Start of Data excerpts

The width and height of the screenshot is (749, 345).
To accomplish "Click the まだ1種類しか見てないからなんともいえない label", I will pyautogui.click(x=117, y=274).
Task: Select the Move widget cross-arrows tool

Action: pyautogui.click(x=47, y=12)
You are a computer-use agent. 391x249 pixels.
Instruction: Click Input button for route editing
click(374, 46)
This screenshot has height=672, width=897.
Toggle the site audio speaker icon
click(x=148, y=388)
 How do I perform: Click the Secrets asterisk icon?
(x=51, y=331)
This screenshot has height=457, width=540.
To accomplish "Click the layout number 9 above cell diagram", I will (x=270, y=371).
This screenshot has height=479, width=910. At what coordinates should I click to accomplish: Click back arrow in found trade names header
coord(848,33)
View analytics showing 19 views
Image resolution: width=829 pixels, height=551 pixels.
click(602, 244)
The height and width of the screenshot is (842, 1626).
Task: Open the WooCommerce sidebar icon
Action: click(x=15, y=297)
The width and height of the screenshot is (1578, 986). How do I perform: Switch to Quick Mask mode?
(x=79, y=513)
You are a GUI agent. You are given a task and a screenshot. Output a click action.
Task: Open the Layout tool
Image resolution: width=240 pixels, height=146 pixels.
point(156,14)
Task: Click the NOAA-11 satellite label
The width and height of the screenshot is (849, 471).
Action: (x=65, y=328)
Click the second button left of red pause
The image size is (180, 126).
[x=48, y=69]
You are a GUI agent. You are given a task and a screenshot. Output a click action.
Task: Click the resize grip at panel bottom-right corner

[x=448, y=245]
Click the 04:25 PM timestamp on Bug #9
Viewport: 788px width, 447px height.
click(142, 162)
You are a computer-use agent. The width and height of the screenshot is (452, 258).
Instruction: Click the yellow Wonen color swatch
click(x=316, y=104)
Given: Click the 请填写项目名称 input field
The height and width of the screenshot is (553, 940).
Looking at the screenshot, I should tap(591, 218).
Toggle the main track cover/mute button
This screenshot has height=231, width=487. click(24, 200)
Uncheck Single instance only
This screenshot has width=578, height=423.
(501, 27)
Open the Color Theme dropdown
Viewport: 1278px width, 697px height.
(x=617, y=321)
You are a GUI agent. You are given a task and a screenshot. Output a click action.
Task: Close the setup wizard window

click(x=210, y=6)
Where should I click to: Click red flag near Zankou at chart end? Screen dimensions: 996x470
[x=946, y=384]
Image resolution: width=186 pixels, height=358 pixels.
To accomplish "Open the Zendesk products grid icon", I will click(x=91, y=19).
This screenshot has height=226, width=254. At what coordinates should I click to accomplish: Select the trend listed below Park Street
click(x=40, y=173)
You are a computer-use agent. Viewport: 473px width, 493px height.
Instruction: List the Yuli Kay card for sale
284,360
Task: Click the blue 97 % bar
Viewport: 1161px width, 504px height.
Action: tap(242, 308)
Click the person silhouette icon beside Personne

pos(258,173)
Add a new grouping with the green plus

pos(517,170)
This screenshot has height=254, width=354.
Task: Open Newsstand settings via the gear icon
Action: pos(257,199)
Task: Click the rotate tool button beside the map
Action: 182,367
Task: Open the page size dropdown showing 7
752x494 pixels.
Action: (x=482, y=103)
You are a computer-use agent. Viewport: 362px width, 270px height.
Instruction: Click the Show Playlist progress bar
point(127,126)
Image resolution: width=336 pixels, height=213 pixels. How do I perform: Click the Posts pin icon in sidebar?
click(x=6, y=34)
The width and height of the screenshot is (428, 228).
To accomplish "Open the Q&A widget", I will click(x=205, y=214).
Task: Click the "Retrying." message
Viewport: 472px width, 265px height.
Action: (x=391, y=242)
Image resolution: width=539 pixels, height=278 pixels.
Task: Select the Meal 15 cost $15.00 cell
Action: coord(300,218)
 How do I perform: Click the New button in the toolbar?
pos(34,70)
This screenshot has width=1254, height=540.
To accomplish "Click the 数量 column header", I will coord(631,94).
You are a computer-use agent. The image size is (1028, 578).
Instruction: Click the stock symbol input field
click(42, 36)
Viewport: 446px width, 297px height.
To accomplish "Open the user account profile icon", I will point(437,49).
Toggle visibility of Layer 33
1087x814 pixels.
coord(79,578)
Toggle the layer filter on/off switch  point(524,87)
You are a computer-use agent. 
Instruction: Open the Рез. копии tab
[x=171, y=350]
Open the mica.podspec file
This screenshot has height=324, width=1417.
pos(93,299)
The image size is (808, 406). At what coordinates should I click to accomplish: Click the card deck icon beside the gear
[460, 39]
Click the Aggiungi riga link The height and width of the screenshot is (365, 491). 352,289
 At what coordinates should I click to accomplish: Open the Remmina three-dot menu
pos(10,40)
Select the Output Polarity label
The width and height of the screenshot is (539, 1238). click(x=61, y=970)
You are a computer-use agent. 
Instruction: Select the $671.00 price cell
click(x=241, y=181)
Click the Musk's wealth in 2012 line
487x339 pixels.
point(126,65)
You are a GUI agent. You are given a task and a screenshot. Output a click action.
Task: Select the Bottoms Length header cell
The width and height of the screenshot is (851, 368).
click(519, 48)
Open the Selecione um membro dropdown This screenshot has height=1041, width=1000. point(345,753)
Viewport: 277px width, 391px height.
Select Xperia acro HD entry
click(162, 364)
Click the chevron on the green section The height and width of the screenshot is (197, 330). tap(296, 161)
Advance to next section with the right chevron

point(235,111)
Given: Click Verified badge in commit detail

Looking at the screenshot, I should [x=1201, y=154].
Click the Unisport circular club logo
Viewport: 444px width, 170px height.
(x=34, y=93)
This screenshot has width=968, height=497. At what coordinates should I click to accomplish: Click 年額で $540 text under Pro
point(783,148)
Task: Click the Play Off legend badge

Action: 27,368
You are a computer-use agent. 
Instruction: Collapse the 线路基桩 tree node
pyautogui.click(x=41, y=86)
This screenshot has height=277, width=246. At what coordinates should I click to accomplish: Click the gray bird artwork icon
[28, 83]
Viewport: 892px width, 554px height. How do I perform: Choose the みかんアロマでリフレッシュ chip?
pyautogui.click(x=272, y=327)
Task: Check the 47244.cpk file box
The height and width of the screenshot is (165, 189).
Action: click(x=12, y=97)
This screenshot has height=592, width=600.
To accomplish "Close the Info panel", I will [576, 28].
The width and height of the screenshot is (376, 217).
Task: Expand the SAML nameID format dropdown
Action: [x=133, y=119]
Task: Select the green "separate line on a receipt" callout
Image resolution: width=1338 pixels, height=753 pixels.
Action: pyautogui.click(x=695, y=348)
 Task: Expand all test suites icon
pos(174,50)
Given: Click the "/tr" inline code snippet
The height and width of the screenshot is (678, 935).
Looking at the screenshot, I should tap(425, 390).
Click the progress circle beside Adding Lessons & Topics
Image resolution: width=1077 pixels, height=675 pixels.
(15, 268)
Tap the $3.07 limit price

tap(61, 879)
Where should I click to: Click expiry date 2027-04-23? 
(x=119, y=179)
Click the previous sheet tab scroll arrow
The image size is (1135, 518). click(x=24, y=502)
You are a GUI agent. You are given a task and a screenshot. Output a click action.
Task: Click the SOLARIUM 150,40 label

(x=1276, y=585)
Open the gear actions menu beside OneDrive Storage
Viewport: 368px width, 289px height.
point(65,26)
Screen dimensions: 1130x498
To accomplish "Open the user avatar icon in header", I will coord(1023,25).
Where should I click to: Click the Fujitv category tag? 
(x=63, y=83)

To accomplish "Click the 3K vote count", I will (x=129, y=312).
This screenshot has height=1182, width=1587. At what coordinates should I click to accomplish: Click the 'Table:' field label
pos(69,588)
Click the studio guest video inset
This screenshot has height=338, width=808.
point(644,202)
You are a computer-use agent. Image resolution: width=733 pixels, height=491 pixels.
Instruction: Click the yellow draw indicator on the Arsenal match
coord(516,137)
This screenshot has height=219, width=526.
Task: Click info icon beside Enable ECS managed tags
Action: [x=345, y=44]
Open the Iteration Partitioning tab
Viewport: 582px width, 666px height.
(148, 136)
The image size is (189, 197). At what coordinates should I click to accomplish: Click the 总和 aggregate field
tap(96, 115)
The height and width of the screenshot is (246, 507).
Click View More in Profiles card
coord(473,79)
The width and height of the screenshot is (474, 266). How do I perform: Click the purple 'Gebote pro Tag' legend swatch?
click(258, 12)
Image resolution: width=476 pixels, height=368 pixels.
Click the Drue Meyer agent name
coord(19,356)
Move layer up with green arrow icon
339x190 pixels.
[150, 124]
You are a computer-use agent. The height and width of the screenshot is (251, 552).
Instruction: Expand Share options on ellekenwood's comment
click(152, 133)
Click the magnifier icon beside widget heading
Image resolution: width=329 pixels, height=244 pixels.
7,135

End of Data excerpts

Task prompt: In the data above, retype exactly and only the lines between the one holding "Task: Click the SOLARIUM 150,40 label" and the one holding "You are a computer-use agent. Image", inclusive.

Answer:
Task: Click the SOLARIUM 150,40 label

(x=1276, y=585)
Open the gear actions menu beside OneDrive Storage
Viewport: 368px width, 289px height.
point(65,26)
Screen dimensions: 1130x498
To accomplish "Open the user avatar icon in header", I will coord(1023,25).
Where should I click to: Click the Fujitv category tag? 
(x=63, y=83)

To accomplish "Click the 3K vote count", I will (x=129, y=312).
This screenshot has height=1182, width=1587. At what coordinates should I click to accomplish: Click the 'Table:' field label
pos(69,588)
Click the studio guest video inset
This screenshot has height=338, width=808.
point(644,202)
You are a computer-use agent. Image resolution: width=733 pixels, height=491 pixels.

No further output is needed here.